Picture this – two senior women playing bouncy ball in the park. Then
along comes May, on her electric buggy, complete with Sally the Yorkshire terrier.
May drove up to us and said ‘Can I play?’ Of course! So we included
May in the game and she wasn’t at all bad, though it was harder for her to
retrieve missed catches as she climbed out of her buggy to fetch the ball. She
was a good thrower though, and we had a fun fifteen minutes. ‘Good exercise for
me to get out of the chair,’ she said ‘I used to love playing ball with my
nephews’.
After a bit May became tired and waved a cheery goodbye, thanking us for
including her in our game. 10 year old Sally climbed back on board and away
they drove. I watched her trundle towards the park gates, and stop. The battery
to her nifty vehicle had run flat. She was extremely embarrassed, but very
grateful when we offered to push her home. It wasn’t far, so Chris and I took
it in turns to get her home.
May is 95 years old. She certainly didn’t look it and although she asked
us where we live a couple of times, on the whole she was bright, alert, and a
lovely character. ‘Would you like to come in for a cup of tea when we get
home?’ she asked. We said yes, and we needed it after pushing the heavy buggy.
Thank goodness she didn’t live at the top of a hill!
We went down the road, then turned down a little lane. At the bottom was
her tiny little terrace house; almost cottage like. She’d lived in it since
1970, originally with her father and older sister. She showed us in and
instructed us to visit the garden – it was delightful! Narrow but well-tended,
with Solomon’s seal, bleeding heart, peony and some beautiful shrubs, tomatoes
in the greenhouse, rhubarb and runner beans in the beds; it was evident she has
a green thumb. ‘But I get a chap in once a week, to help out.’
Whilst we were in the garden, she went back out the front of the house
and put her buggy on charge. She’d only ever run out of juice once before she
said, about 20 years ago.
We were given tea and cake (she didn’t make it – ‘can’t stand cooking’)
and sat down for a chat in a homely little front-room full of bits and pieces.
Not nick knacks or ‘tut’ (as my Welsh relative insists on calling such
paraphernalia) but papers, books, photographs and a magnificent old bracket
clock.

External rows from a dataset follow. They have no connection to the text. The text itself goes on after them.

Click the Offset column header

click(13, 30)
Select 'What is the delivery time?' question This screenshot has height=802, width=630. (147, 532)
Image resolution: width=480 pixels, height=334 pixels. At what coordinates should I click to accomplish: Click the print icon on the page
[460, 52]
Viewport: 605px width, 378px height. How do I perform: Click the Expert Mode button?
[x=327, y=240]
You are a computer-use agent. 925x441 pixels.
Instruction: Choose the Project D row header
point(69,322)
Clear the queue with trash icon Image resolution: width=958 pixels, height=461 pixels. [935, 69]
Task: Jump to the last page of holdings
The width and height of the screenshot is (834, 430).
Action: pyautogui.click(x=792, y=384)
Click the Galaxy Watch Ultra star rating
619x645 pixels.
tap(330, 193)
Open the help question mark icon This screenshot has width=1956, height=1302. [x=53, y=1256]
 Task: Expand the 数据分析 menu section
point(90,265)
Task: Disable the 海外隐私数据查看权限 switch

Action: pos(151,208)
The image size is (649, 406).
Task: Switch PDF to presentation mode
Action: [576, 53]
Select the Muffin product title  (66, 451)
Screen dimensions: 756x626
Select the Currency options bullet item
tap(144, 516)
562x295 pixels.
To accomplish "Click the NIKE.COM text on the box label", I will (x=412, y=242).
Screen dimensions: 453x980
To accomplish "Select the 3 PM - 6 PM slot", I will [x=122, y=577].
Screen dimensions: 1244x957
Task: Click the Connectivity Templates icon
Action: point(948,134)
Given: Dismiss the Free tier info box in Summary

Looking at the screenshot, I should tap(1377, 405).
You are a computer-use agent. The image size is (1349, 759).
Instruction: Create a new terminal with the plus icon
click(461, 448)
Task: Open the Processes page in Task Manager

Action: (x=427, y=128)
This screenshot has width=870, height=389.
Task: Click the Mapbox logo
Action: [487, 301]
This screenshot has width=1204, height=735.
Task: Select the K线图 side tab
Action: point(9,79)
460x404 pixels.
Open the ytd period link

We had noted a photograph of her in evening dress with a man with a huge
gold chain around his neck – her father, it turned out – the Mayor of Poplar in
his day.
She had never married, and nor had her sister. Her mother had been blind
and so the girls had taken on family duties. May had joined the RAF then
trained as a nurse whilst her sister cared for her parents. ‘Never had time for
men’ she said. She was grateful for our taking her home and no doubt the chance
for a natter, and we were grateful for the tea and cake and the opportunity to
meet such an interesting lady. I’m sure she would have had many more tales to
tell, if we had been able to stay longer.
An unplanned afternoon, but tea with Aunt May was very pleasant indeed.